§ **TEXT SEGMENT**
++++++++

There are now three states in US where psychologists are allowed to prescribe psychotropic medication. With huge numbers of soldiers returning from the front and shortage of psychiatrists, psychologists have been given powers to do it. There is a requirement to do a two year Masters degree in pharmacology. Pharmacologists' training, from what I have seen in UK, is longer and quite advanced.
Doctors might feel quite aggrieved to hear this knowing just how hard they had to work to understand the relevant sciences from anatomy, biochemistry, physiology, statistics, etc to actually having years of practical experience of prescribing and interactions of many drugs in the context of mental illness and other diseases.
There are also problems of running psychotherapy and in the same time assuming the responsibility of prescribing, when, for example, some patients may, actually, expect the right pill rather than work through defences and the need to change behavioural patterns. It is expected that more US states will pass the legislation to allow psychologists to prescribe. The cost implications may be that it is much cheaper to train psychologists than doctors. The entrance exam requirements to study psychology are not as high as medicine which has been academically competitive for many years.
I would expect that psychologists would now become target of attacks that psychiatrists suffered for many years.
With many people who do not even know the difference between psychologist and psychiatrist and psychotherapist, it does not surprise me that all of this is possible now.
Insurance companies are either asleep or feeling helpless or do not know what is going to hit them.

++++++++

§ **DATASET**
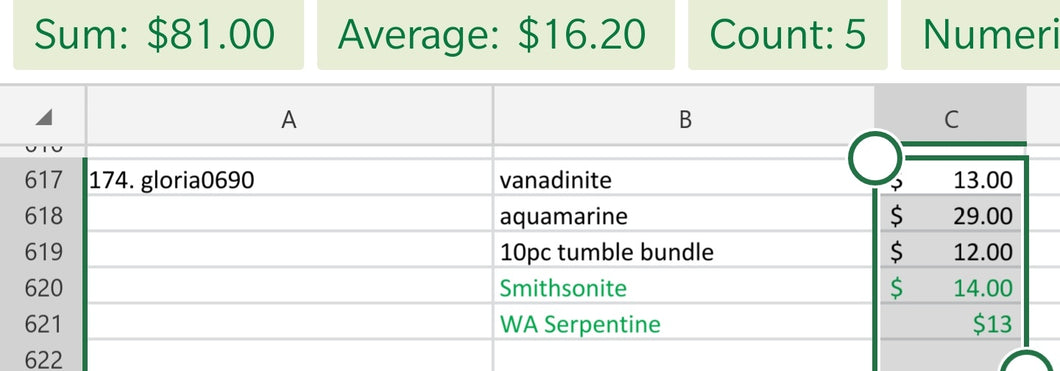The width and height of the screenshot is (1060, 371).
Task: Click the $29.00 price cell
Action: (x=950, y=216)

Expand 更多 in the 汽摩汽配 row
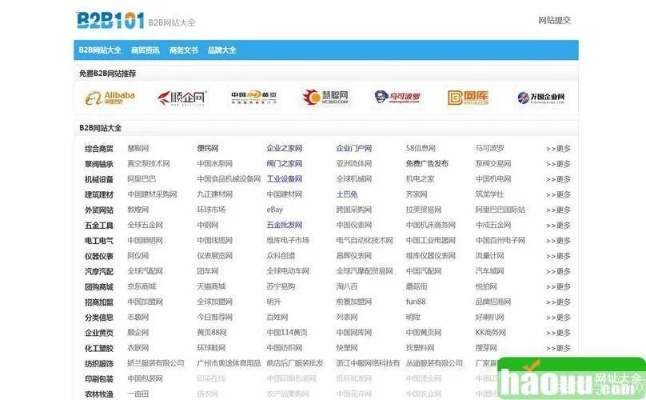[x=558, y=271]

++++++++

§ **PROMPT 1**
Please write out the part of the piece on psychologists prescribing medication that opens with the words containing "With many people" and closes with "to hit them.".
§ **PROMPT 2**
List the sciences that the piece on psychologists prescribing medication names as subjects doctors had to work to understand.

§ **EXERCISE SOLUTION 1**
With many people who do not even know the difference between psychologist and psychiatrist and psychotherapist, it does not surprise me that all of this is possible now.
Insurance companies are either asleep or feeling helpless or do not know what is going to hit them.

§ **EXERCISE SOLUTION 2**
Anatomy
Biochemistry
Physiology
Statistics